_Excerpt_
▬▬▬▬▬▬▬▬▬▬

- Born: Australia
- Occupations: Actor, TV presenter, playwright, director
- Years active: 1969–present
- Notable work: Sara Dane (1982)

= Brenton Whittle =

Australian actor

Brenton Whittle is an Australian actor, TV presenter, playwright and director.

==Career==
Whittle's acting career began on stage, with a 1969 production of Boeing-Boeing, in Adelaide. He first appeared on screen alongside Jenny Agutter, in 1981 supernatural horror film The Survivor, in the role of Thornton. The following year, he played convict overseer Jeremy Hogan in Sara Dane, winning the 1983 Logie Award for Best Lead Actor in a Miniseries or Telemovie for his performance.

▬▬▬▬▬▬▬▬▬▬

_What is being asked_
Decide whether each statement below agrees with the text on Brenton Whittle, answering yes or no and quoting the words from the text that settle it.
1. Whittle's acting career began on stage in Adelaide.
2. In The Survivor, Whittle played the role of Jeremy Hogan.
3. Whittle won a Logie Award for his performance in Sara Dane.

[Entries for locating text and elements]
▬▬▬▬▬▬▬▬▬▬

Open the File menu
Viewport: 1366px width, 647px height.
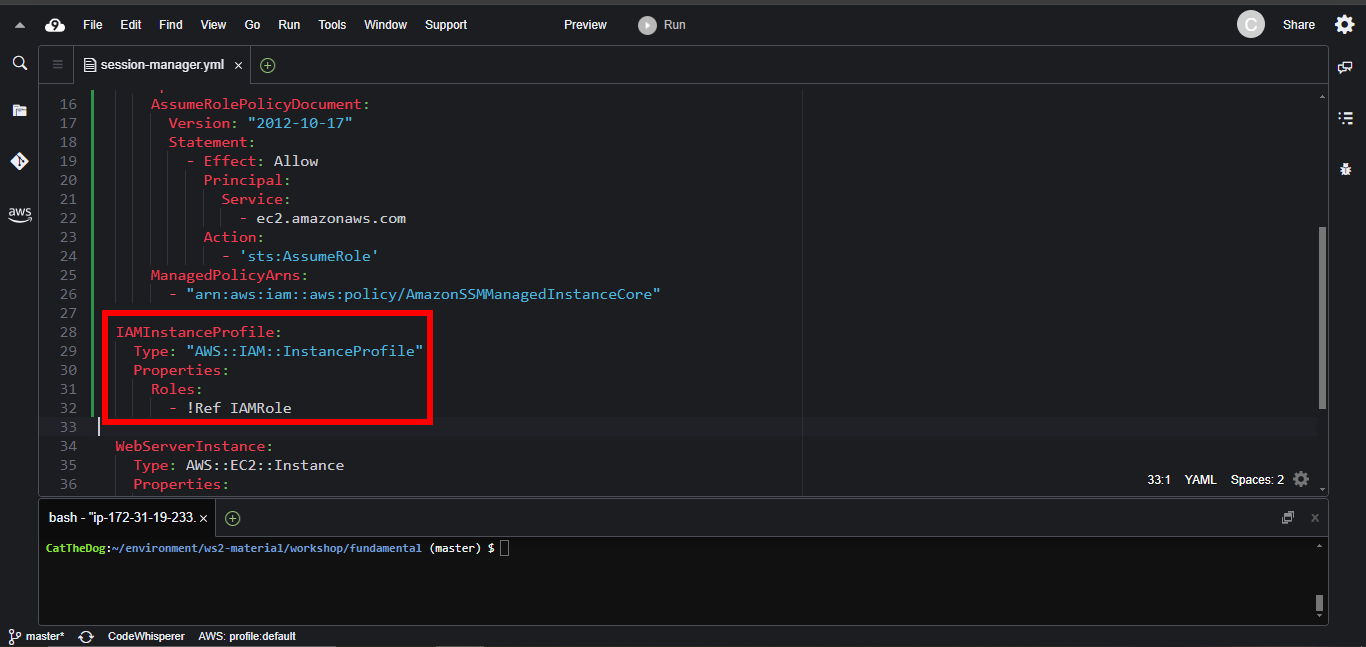pos(92,25)
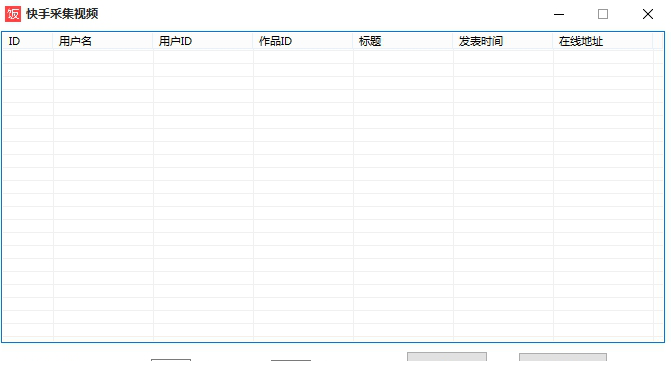
Task: Maximize the 快手采集视频 window
Action: (x=603, y=14)
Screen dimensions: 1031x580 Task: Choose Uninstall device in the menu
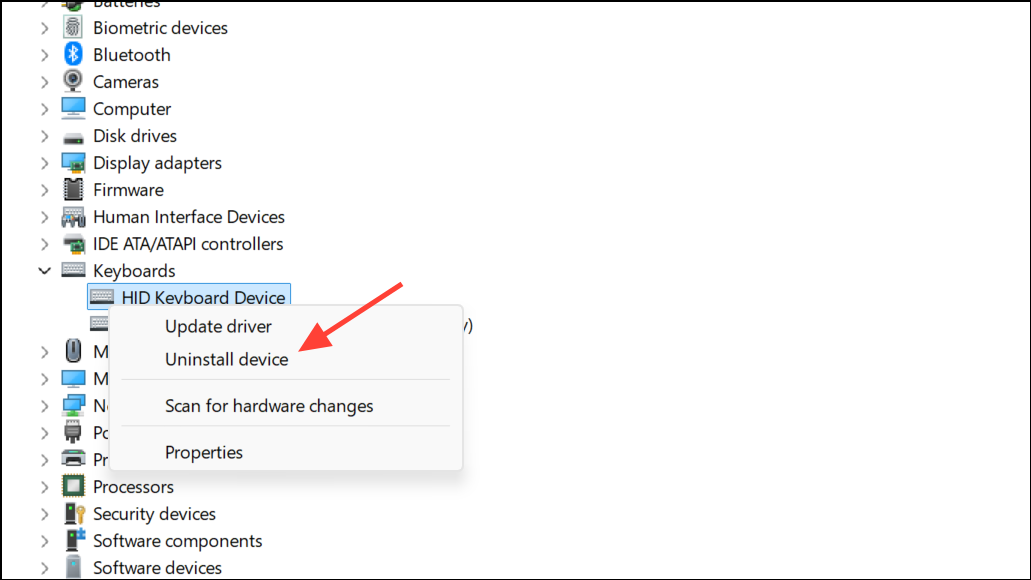tap(226, 359)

▬▬▬▬▬▬▬▬▬▬

_Solution for this task_
1. Yes: "Whittle's acting career began on stage, with a 1969 production of Boeing-Boeing, in Adelaide."
2. No: "in the role of Thornton."
3. Yes: "winning the 1983 Logie Award for Best Lead Actor in a Miniseries or Telemovie for his performance."